What’s going on here?

I first checked if x variable was defined — it was not. And trying to access it resulted in an exception. Then there is an if false block that obviously is not executed.

And now for the strange part: the result of defined? x is now — quite shockingly for me — a "local-variable". Wait a minute — was the if block executed somehow?! No, it was not: the value of x is nil, not 3. Wait a (second) minute — the value of x? Wasn’t there an exception when I tried to access it last time? What is happening here?
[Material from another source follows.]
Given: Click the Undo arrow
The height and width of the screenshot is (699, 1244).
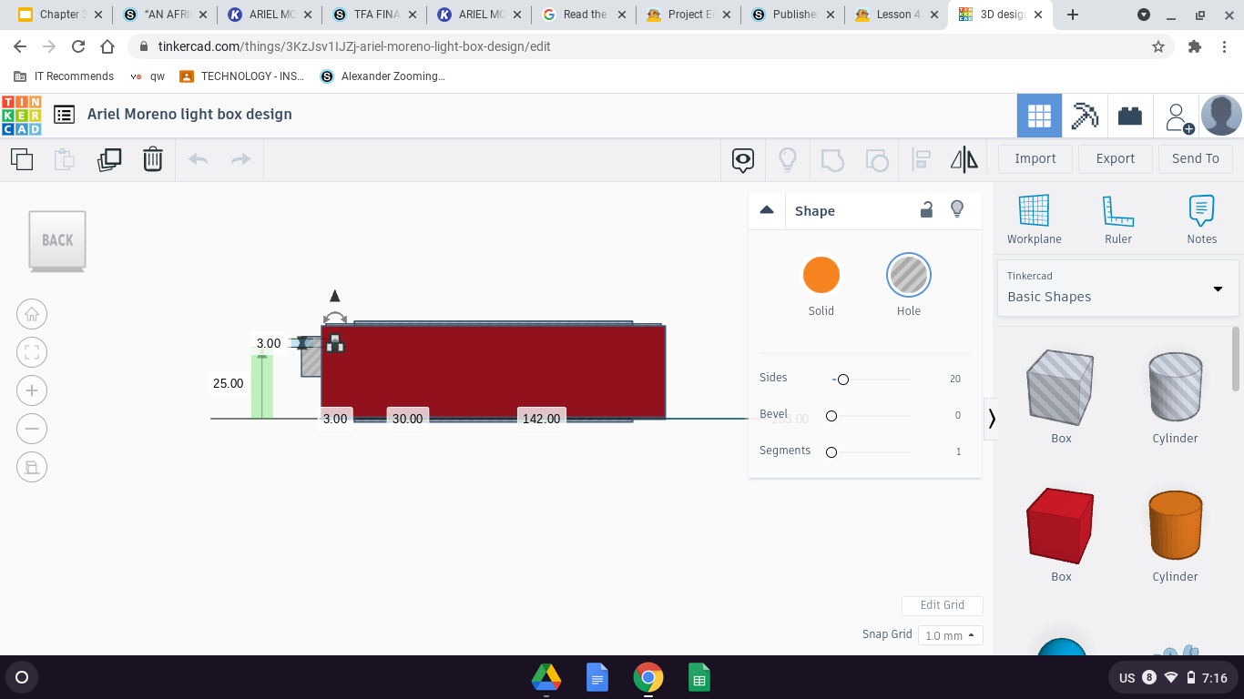Looking at the screenshot, I should [198, 158].
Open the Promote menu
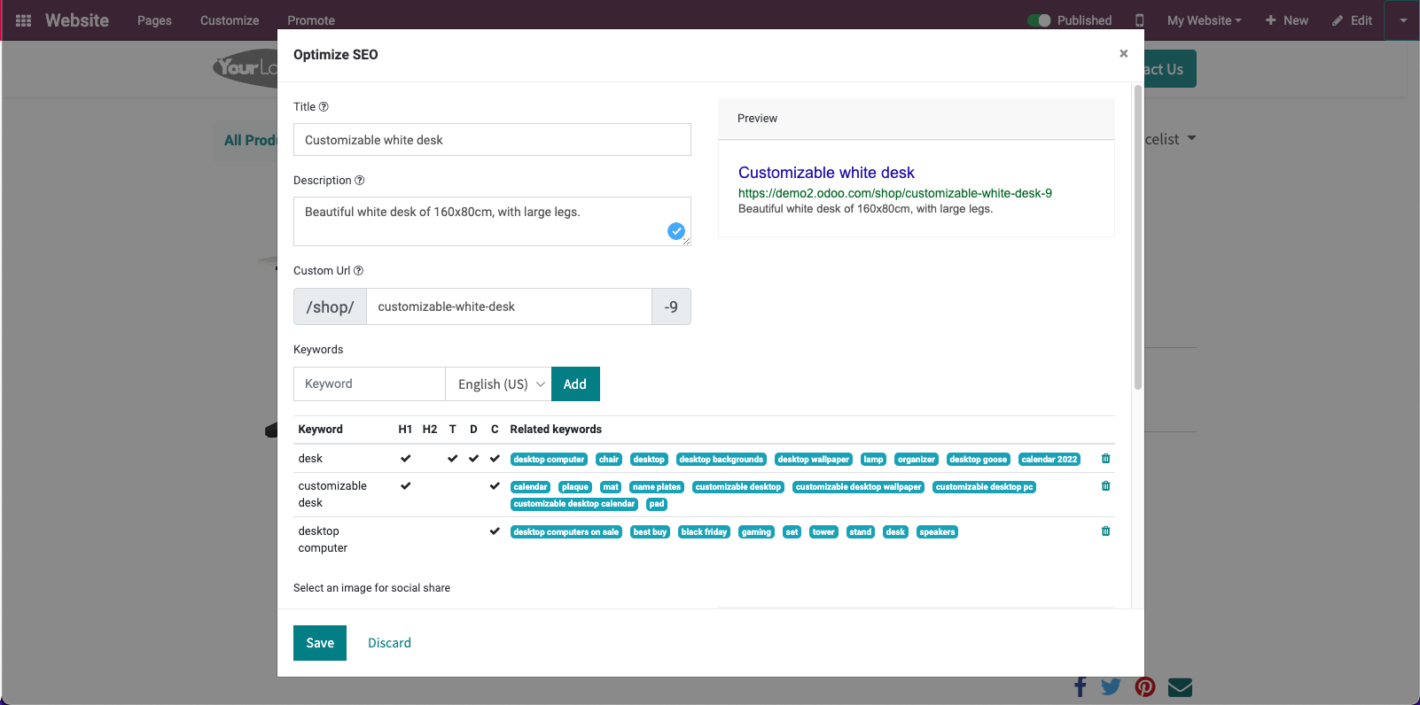This screenshot has height=705, width=1420. click(x=311, y=20)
Well, I’m not going into Ruby’s implementation details here (because I don’t know them and didn’t bother to check). I’ll just assume that what’s happened means that merely parsing the block resulted in allocating the place in some symbol table for x and now we can use it as any other local variable. BTW I checked and it works for MRI’s Ruby versions 1.8.6, 1.8.7 and 1.9.1 so I think it’s just an obscure feature, not a bug that may disappear in future versions.

But what use of such “feature”? — you may ask. Well, one could simplify conditional expressions with variable assignments. For example, instead of:

def display_address some_model
  if some_model.address.street.present?
    str = some_model.address.street
  else
    str = nil
  end
  if some_model.address.street_number.present?
    num = some_model.address.street_number
  else
    num = nil
  end
  "#{str} #{num}"
end

one could write:

def display_address some_model
  if some_model.address.street.present?
    str = some_model.address.street
  end
  if some_model.address.street_number.present?
    num = some_model.address.street_number
  end
  "#{str} #{num}"
end

That’s right — you can skip the else‘s and it will work just the same.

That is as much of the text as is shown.